# [Stated problem 1]
In the forum thread about the Phoenix Gold Frank Amp'n Stein amp, what number does finbar give for the amp?
# [Stated problem 2]
Continue the forum thread about the Phoenix Gold Frank Amp'n Stein amp from where it stops.

— start of Supplied text —

# Phoenix Gold Frank Amp'n Stein Amp.



## sleepingciv (Mar 2, 2010)

not mine but surprised this hasnt been posted yet

eBay - New & used electronics, cars, apparel, collectibles, sporting goods & more at low prices


----------



## alachua (Jun 30, 2008)

This strikes me like one that comes up on ebay every few months, but I could be wrong. The damage just looks familiar. Also, my number one rule on ebay is never bid when the seller uses comic sans...


----------



## finbar (Feb 1, 2009)

It's # FAS-97, I haven't seen this one up before.
It looks a little rough, Illinois road salt, I remember it well.


----------



## DAT (Oct 8, 2006)

Nice, amp, a bit rough could easily be fixed to original status


----------



## quickaudi07 (May 19, 2010)

— end of Supplied text —
— start of Extracted information —

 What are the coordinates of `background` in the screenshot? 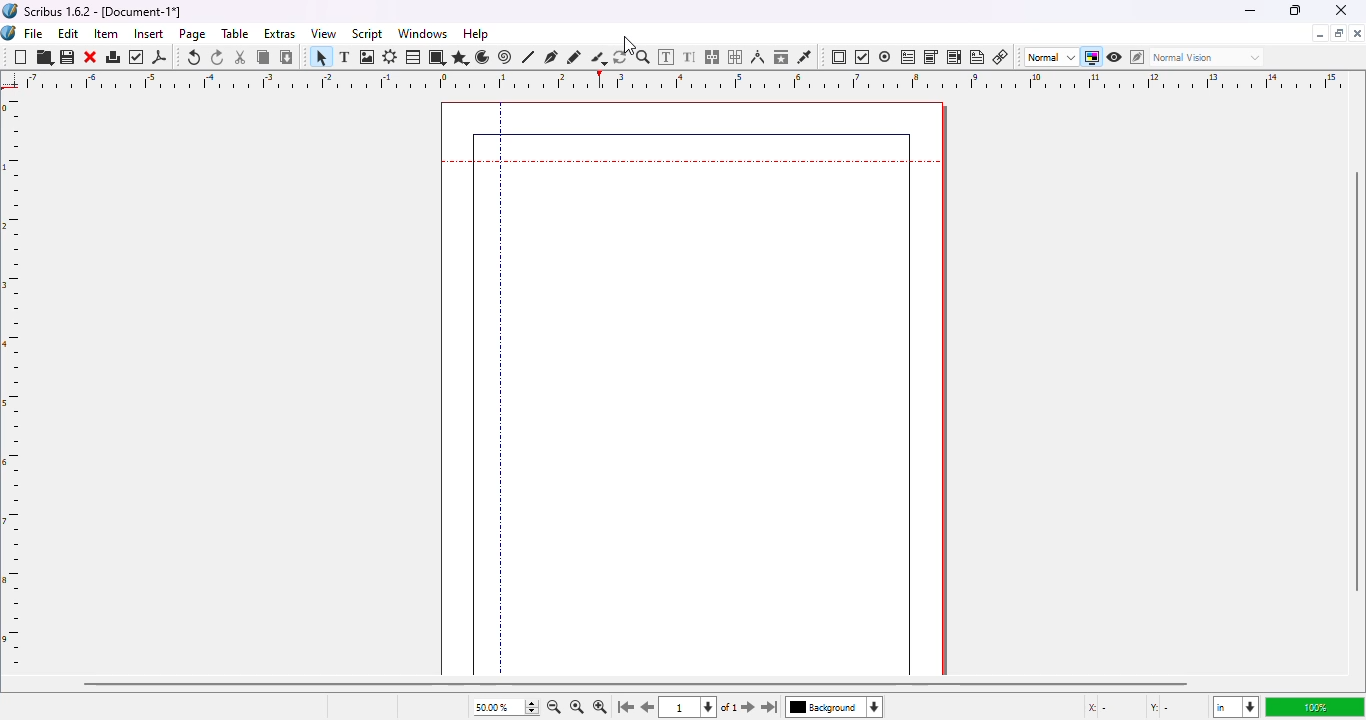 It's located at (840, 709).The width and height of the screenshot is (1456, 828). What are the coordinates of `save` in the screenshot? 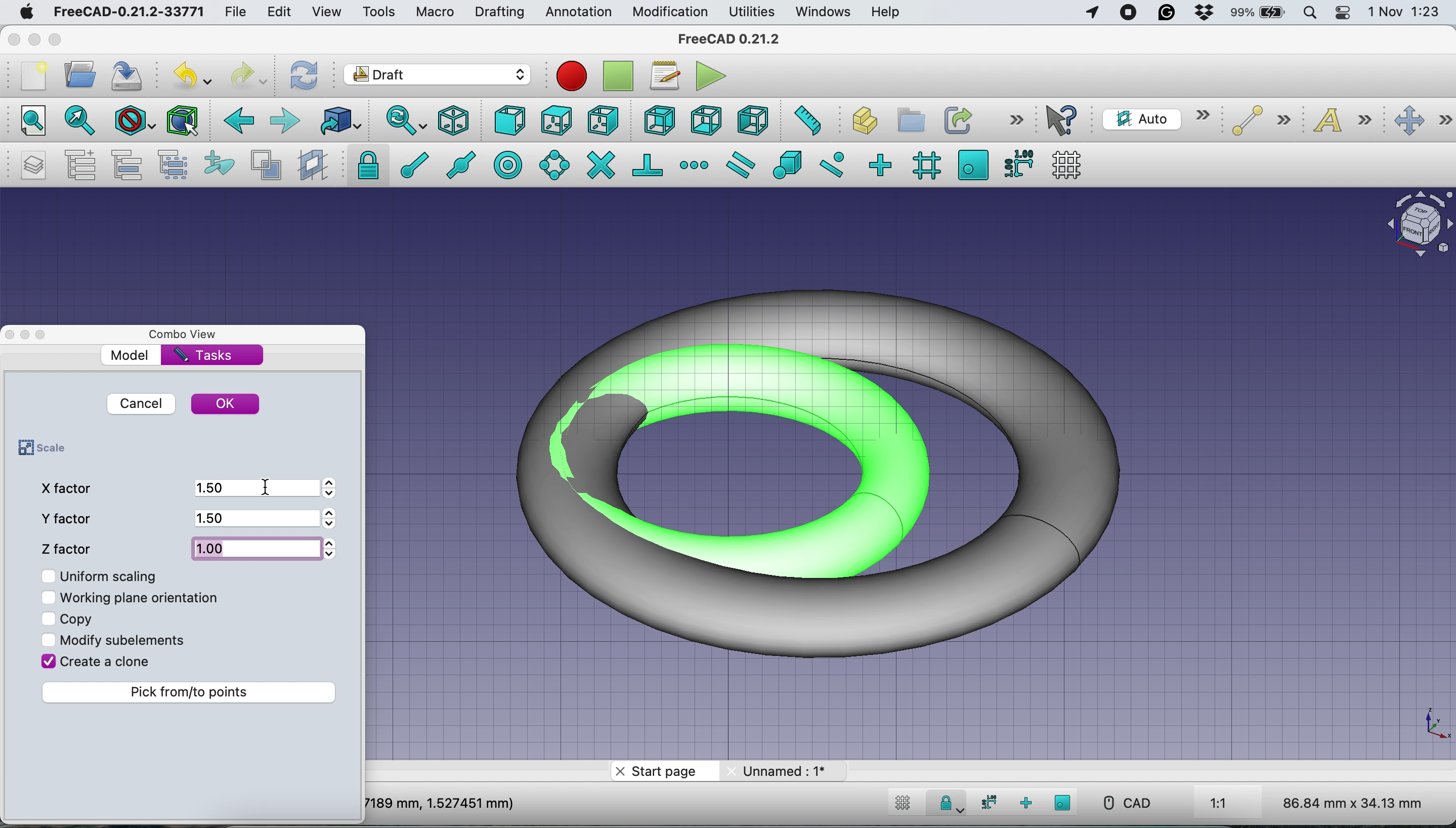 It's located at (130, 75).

— end of Extracted information —
— start of Extracted information —

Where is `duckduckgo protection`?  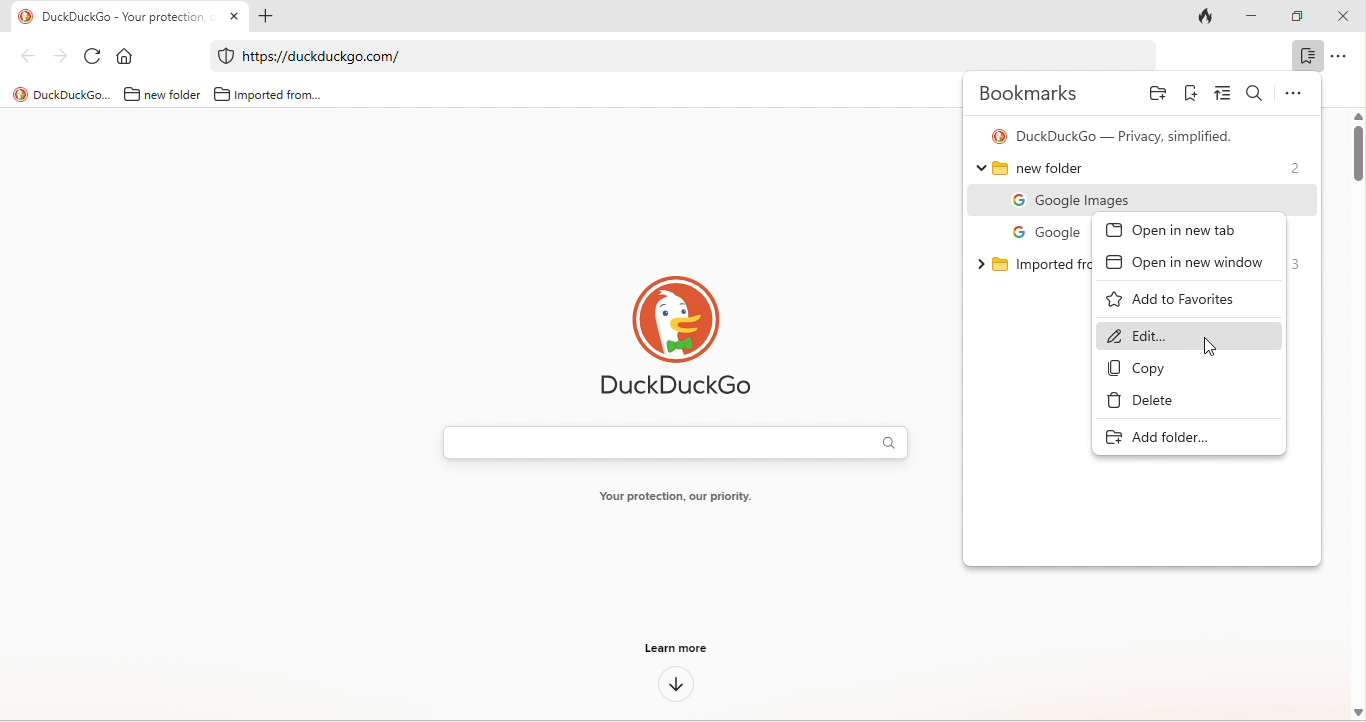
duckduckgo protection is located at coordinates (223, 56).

— end of Extracted information —
— start of Extracted information —

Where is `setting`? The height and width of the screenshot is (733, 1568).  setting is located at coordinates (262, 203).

— end of Extracted information —

# [Task output 1]
FAS-97

# [Task output 2]
DAT said:


> Nice, amp, a bit rough could easily be fixed to original status


The seller is right by my area 

Sent from my SGH-T959 using Tapatalk


----------



## finbar (Feb 1, 2009)

It's back. Non paying buyer?

eBay - New & used electronics, cars, apparel, collectibles, sporting goods & more at low prices




.


----------



## MACS (Oct 3, 2007)

High bidder on the last sale had "0" feedback and newly registered Ebay account. Also retracted a $1050.00 bid on the same auction . 

eBay.com Item Bid History


----------



## sleepingciv (Mar 2, 2010)

ya i seen it was relisted.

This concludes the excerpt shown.